1 June 2020
New Zealand Army Brigadier Michael Shapland has received a Distinguished Service Decoration in the Queen’s Birthday Honours for his 35 years of service to the New Zealand Defence Force.
Brigadier Shapland, who lives in Wellington, has served in a variety of appointments in New Zealand and overseas during his lengthy career, notably in South Sudan from May 2018 to May 2019.
Brigadier Shapland was the Force Chief of Staff to the United Nations Mission in South Sudan (UNMISS), responsible for the planning, conduct and oversight of peacekeeping operations for more than 14,000 military staff from more than 60 countries.
His citation said in the role he demonstrated interpersonal and political expertise, military strategy and leadership in support of the mission, which became instrumental in protecting the people of South Sudan.

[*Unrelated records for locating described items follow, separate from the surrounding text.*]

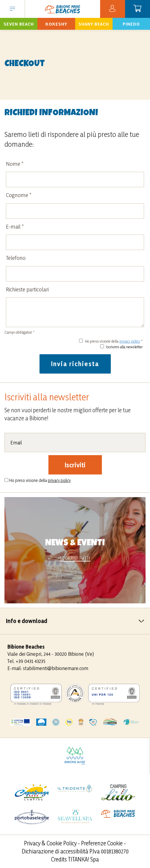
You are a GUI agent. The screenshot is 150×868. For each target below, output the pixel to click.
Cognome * (19, 195)
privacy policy (130, 341)
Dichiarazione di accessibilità (55, 851)
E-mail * (15, 226)
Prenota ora (19, 24)
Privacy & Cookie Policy (50, 843)
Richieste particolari (27, 289)
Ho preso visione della (40, 480)
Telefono (16, 258)
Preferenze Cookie (102, 843)
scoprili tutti (75, 558)
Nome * (15, 164)
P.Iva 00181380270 (109, 851)
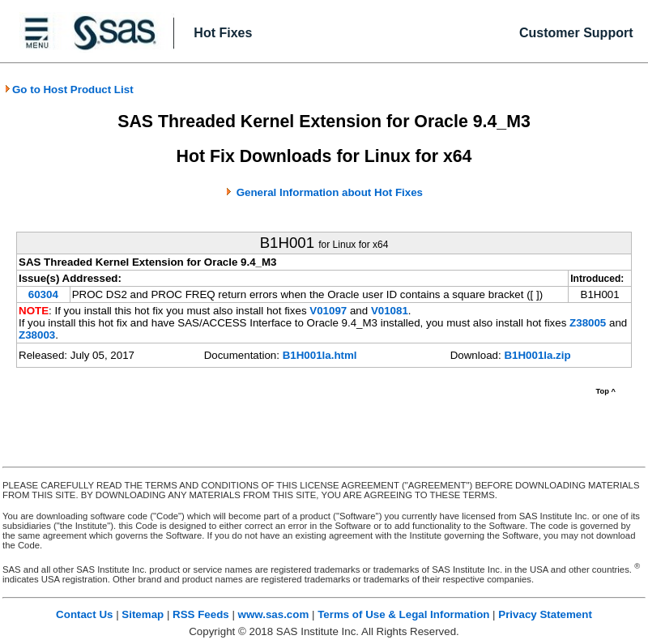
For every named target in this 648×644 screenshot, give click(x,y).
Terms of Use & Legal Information (403, 614)
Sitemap (143, 614)
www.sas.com (274, 614)
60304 (43, 294)
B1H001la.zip (537, 355)
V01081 (390, 310)
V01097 (328, 310)
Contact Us (84, 614)
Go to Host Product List (69, 89)
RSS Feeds (201, 614)
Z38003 (36, 335)
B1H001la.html (320, 355)
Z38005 (587, 322)
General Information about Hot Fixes (330, 192)
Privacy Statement (545, 614)
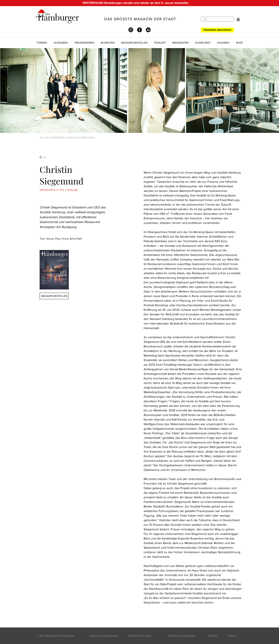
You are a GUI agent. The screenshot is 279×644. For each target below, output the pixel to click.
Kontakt (213, 636)
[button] (238, 19)
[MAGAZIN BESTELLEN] (54, 296)
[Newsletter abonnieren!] (217, 30)
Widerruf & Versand (140, 636)
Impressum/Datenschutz (103, 636)
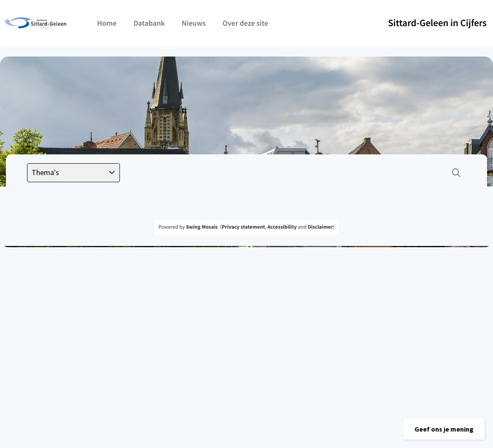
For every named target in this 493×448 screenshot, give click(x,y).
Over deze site (245, 23)
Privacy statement (243, 227)
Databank (149, 23)
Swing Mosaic (202, 227)
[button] (444, 429)
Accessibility (282, 227)
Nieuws (193, 23)
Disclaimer (320, 227)
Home (107, 23)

This involved dealing with human rights violations and other atrocities in one of the most dangerous and demanding peacekeeping missions in the world.

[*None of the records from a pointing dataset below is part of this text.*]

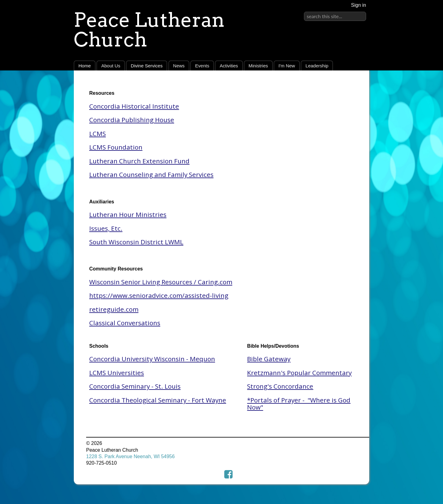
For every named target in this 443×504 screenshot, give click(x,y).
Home (85, 66)
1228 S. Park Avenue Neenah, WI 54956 (130, 456)
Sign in (358, 5)
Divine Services (146, 66)
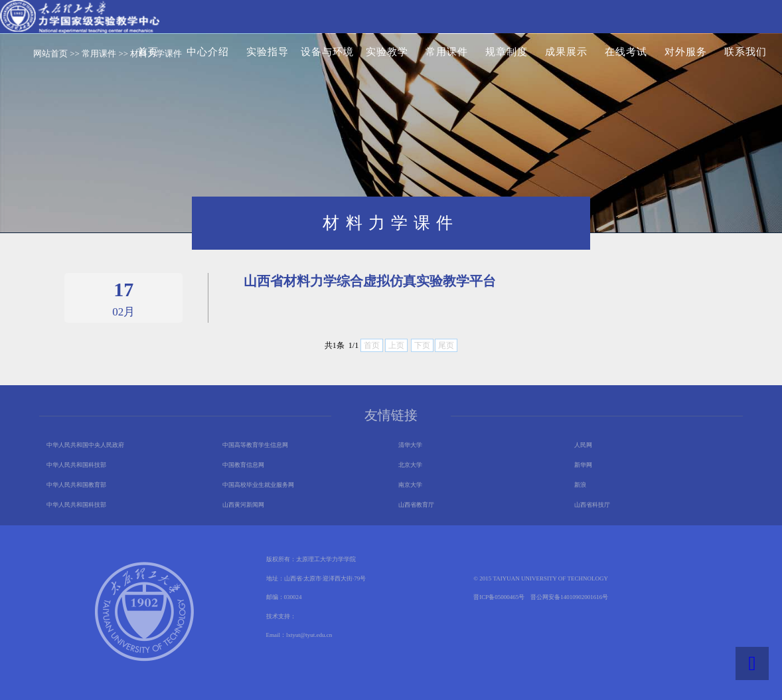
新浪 (580, 485)
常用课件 (447, 52)
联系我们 (745, 52)
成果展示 (566, 52)
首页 (148, 52)
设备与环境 (327, 52)
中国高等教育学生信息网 (255, 445)
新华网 (583, 465)
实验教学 (387, 52)
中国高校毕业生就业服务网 (258, 485)
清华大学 (410, 445)
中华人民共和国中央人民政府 (85, 445)
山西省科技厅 (592, 505)
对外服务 (686, 52)
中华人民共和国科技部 (76, 465)
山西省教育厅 (416, 505)
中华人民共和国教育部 (76, 485)
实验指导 (268, 52)
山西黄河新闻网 (243, 505)
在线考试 (626, 52)
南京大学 (410, 485)
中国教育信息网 (243, 465)
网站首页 (50, 53)
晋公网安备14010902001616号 (569, 597)
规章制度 (507, 52)
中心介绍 (208, 52)
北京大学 (410, 465)
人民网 (583, 445)
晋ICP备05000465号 (499, 597)
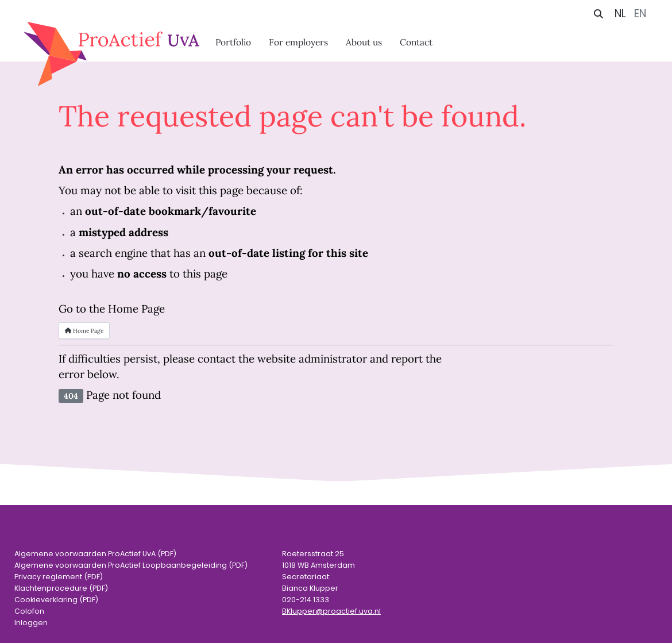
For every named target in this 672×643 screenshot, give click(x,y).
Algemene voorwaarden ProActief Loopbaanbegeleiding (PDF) (131, 565)
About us (364, 42)
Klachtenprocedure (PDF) (61, 588)
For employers (298, 42)
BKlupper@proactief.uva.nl (331, 611)
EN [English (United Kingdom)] (640, 13)
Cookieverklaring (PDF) (56, 599)
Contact (416, 42)
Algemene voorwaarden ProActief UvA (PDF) (95, 553)
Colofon (29, 611)
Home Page (84, 330)
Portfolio (233, 42)
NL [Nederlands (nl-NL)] (620, 13)
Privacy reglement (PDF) (59, 576)
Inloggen (31, 622)
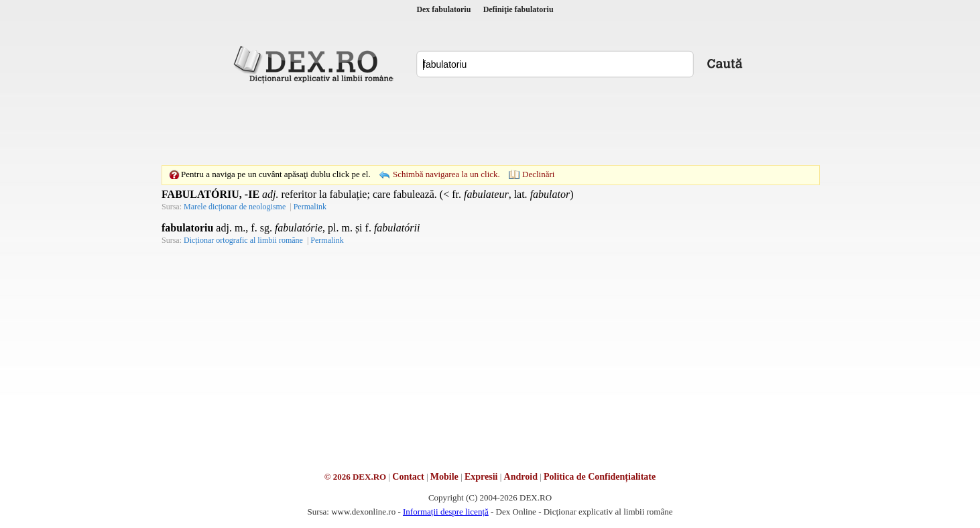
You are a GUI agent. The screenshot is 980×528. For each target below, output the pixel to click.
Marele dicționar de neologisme (235, 207)
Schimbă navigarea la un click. (446, 174)
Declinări (538, 174)
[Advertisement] (490, 124)
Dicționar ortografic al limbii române (243, 240)
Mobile (444, 476)
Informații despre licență (446, 511)
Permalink (310, 207)
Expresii (481, 476)
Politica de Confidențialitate (599, 476)
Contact (408, 476)
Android (521, 476)
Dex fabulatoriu (443, 9)
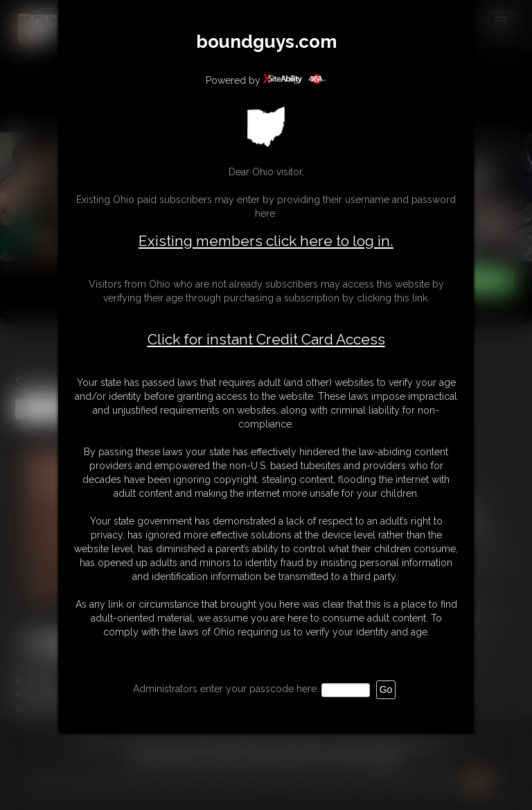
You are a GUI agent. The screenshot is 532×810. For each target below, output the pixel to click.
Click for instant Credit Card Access (266, 340)
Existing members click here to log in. (266, 240)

“He instigated a number of key initiatives within the UNMISS Force to improve operational efficiency of the military component,” the citation said. “He also championed the United Nations Security Council Resolution 1325 on women, peace and security by supporting greater roles for women in command, staff and force roles.
“Brigadier Shapland’s contributions were recognised by both the Force Commander and Deputy Force Commander of UNMISS as exceeding reasonable expectations. He sets an inspiring example of selfless service for New Zealanders.
“His latest United Nations deployment represents the culmination of his loyal and dedicated service over the last 35 years, and has enhanced the reputation of the New Zealand Defence Force and of New Zealanders in the United Nations organisation and internationally.”
Brigadier Shapland said he was honoured to receive the decoration.
“I am very proud to get this recognition,” he said. “It also reflects on the sacrifices my family has had to make while I have been away on deployment.”
Brigadier Shapland, who grew up in Christchurch, joined the Army almost by accident in 1984, having started to study law at Canterbury University. However, a chat after a rugby game with then Captain Ants Howie, an Army recruiting officer, convinced him of the opportunities available in the military.
And he hasn’t been disappointed.
“The experiences, challenges and opportunities that I have had throughout my military career have been amazing,” he said.
“I am still excited about getting out of bed every morning and going to the office. The difference from a military perspective is that that office could be anywhere in the world.”
He found the South Sudan posting long and testing, but extremely rewarding because of the opportunities to contribute and make a difference in that country.
“The deployment hinged significantly on relationships and being able to work across the multi-national military, police, and civilian sectors assisted greatly,” he said.